L’invenzione narrativa del romanzo è tutta racchiusa nell’aggressività passiva della narratrice, le cui congetture visionarie ma perspicaci sulla natura e sui comportamenti del marito tradiscono un sottile desiderio di vendetta: «Se soffriva per qualcosa, era un dolore puramente astratto. Era affascinato, però da chi aveva subito una perdita. Questo dava alla gente l’impressione erronea che Christopher fosse un uomo empatico. La sua empatia durava quanto la sua curiosità: sparita quella batteva subito in ritirata, rendendosi irraggiungibile, o comunque meno disponibile di quanto la gente si aspettasse, dopo l’improvvisa, prepotente intimità dimostrata all’inizio». A mutare l’aggressività passiva della moglie ferita (così come quella del marito in fuga da tutta la famiglia) in un’autentica compulsione di morte è l’ambiente mediterraneo, che arriva dove non possono, o non vogliono, arrivare i compassati cittadini britannici. La fiera terra dei Manioti, celebrata dai versi di Byron e famosa per le lotte indipendentiste, diventa così – banalmente – il palcoscenico sul quale si consuma l’angosciante rito della separazione lasciato incompiuto in patria.

Katie Kitamura non manca il coraggio di riesumare uno stereotipo culturale radicato nell’immaginario coloniale anglosassone che, da tempi immemori, si appropria degli spazi mediterranei e orientali per risolvere dilemmi squisitamente domestici. Il velo di falsità e connivenze che avvolge un’unione priva di intimità, e che l’Inghilterra protegge con eleganza ipocrita, la Grecia scoperchia con la violenza della fatalità tragica. Benché poco originale, dunque, la geografia delle passioni disegnata dal romanzo trova la sua ragion d’essere proprio nell’evocazione di una memoria letteraria di lungo e onorato corso.

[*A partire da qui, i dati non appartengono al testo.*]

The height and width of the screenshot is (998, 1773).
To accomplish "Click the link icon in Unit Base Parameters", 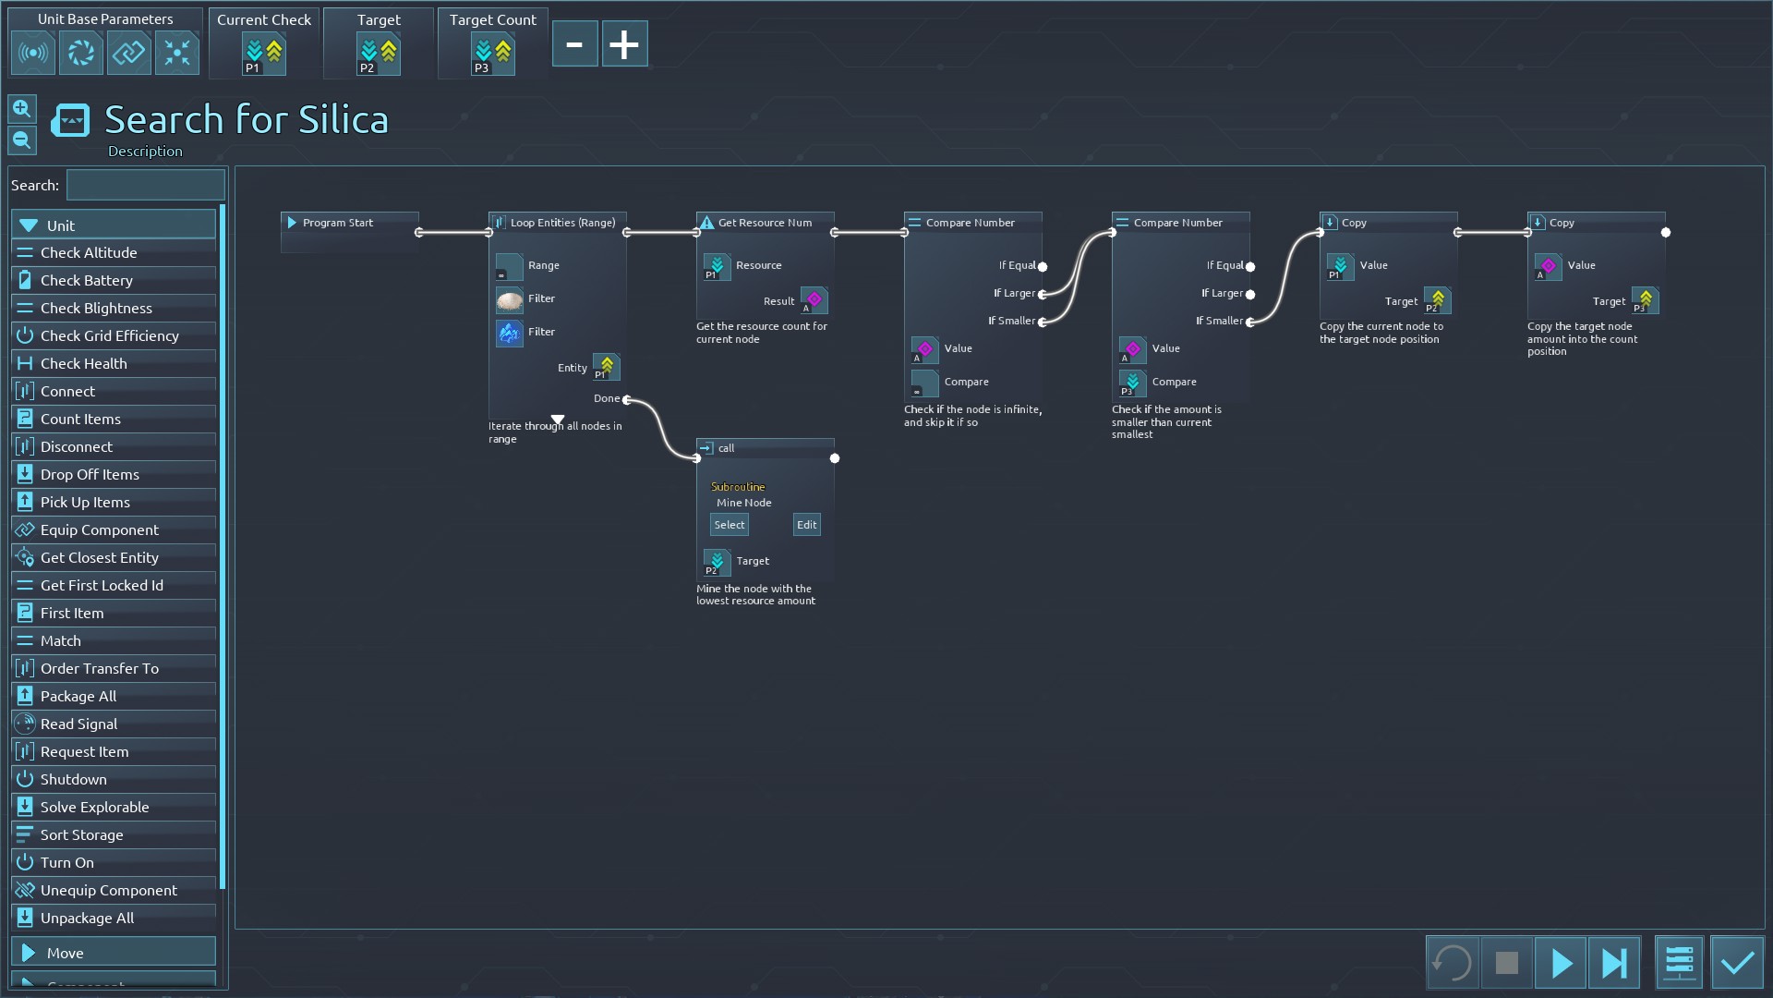I will click(128, 53).
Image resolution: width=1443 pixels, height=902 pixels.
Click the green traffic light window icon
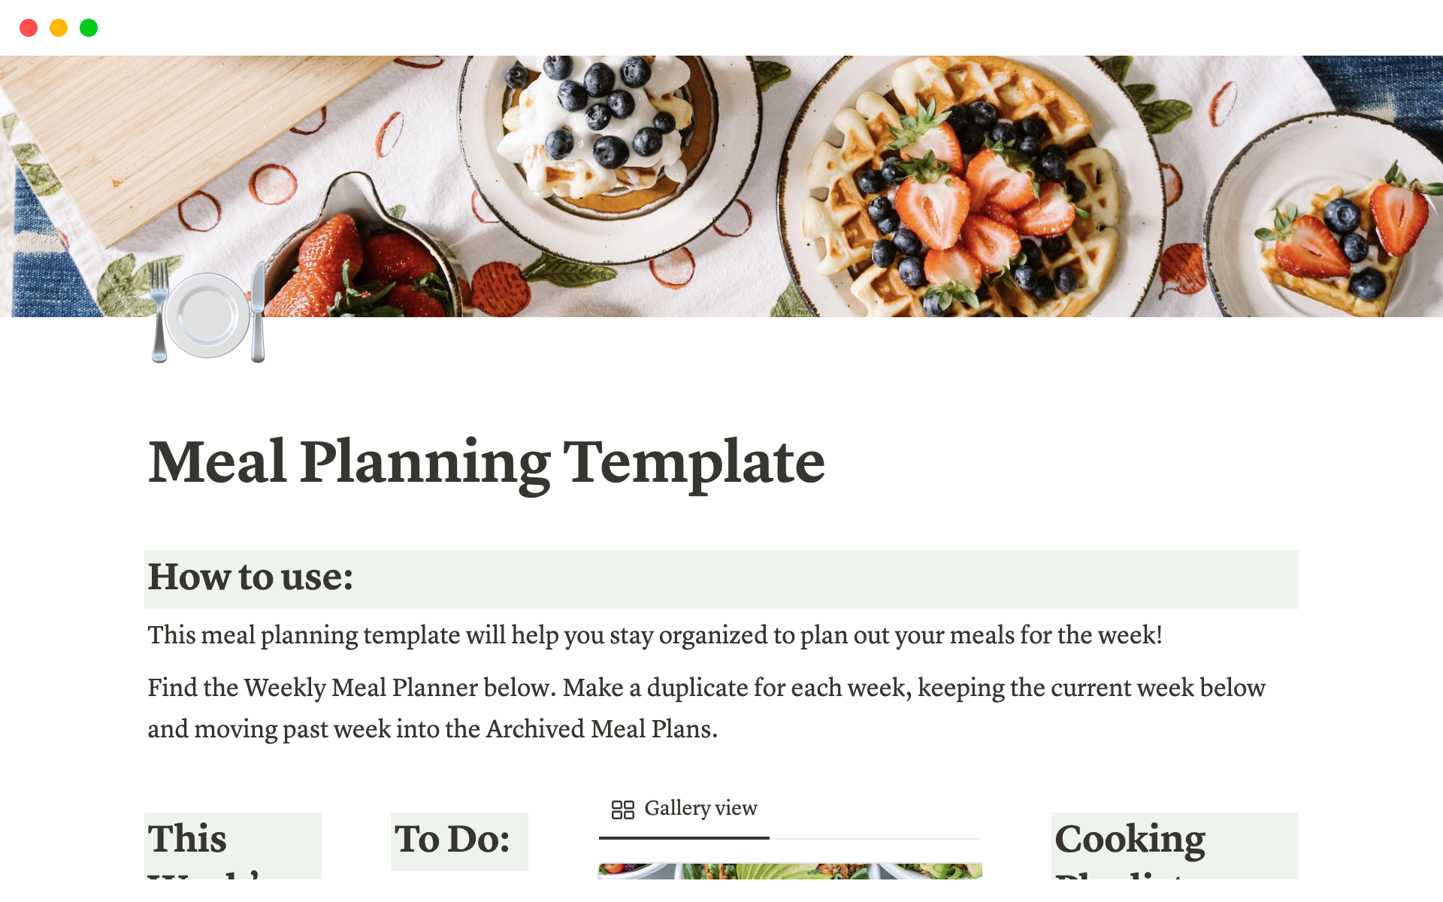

L’aspetto meno convincente di Una separazione riguarda lo statuto della voce narrante, che oscilla tra la reticenza e la garrulità, tra curiosità morbosa e toni epigrammatici, e suona oltremodo autocompiaciuta. Katie Kitamura mette la narratrice in posa e le fa tessere un racconto accostabile a un parossistico selfie. L’effetto complessivo può risultare irritante, ma è innegabilmente in sintonia col narcisismo dei tempi.